What this task involves
Look through the data below and return each line where "agent" appears.
(Given information Opens)
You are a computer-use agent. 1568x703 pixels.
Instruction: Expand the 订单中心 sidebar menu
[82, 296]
(Given information Closes)
(Given information Opens)
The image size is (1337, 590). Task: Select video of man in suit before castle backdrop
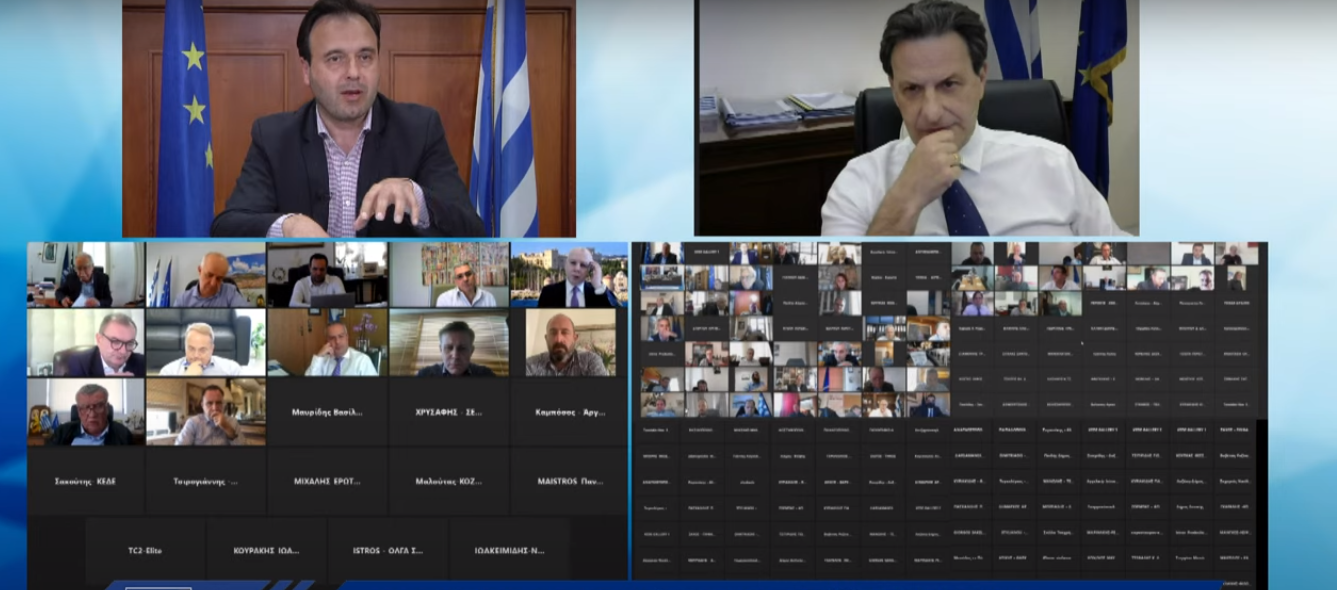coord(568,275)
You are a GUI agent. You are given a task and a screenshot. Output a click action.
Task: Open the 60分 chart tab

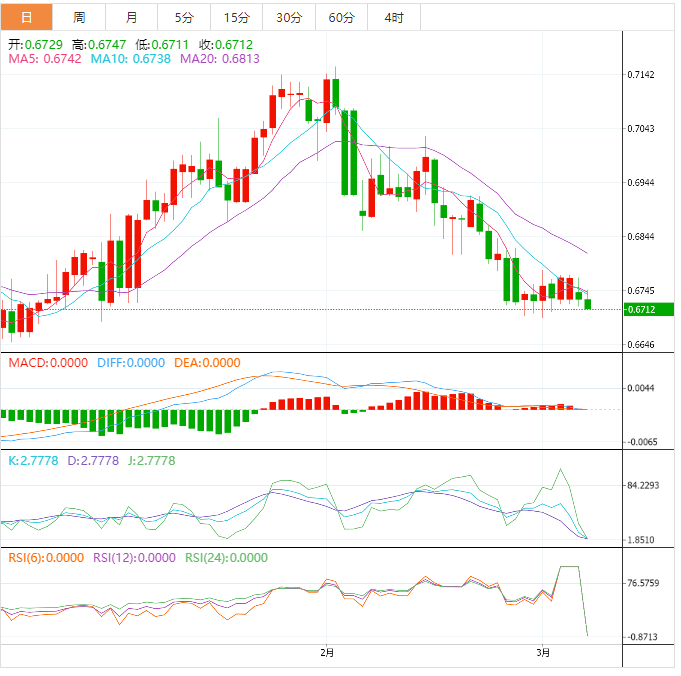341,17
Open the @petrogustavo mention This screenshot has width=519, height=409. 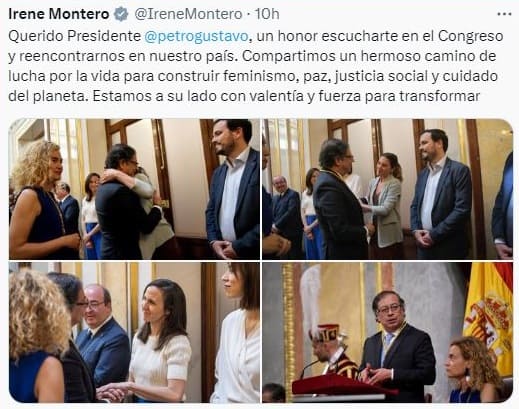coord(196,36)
(Given information Closes)
Your solution
You are a computer-use agent. 1568x703 pixels.
You are a GUI agent. You are given a task and a screenshot. Output a click action.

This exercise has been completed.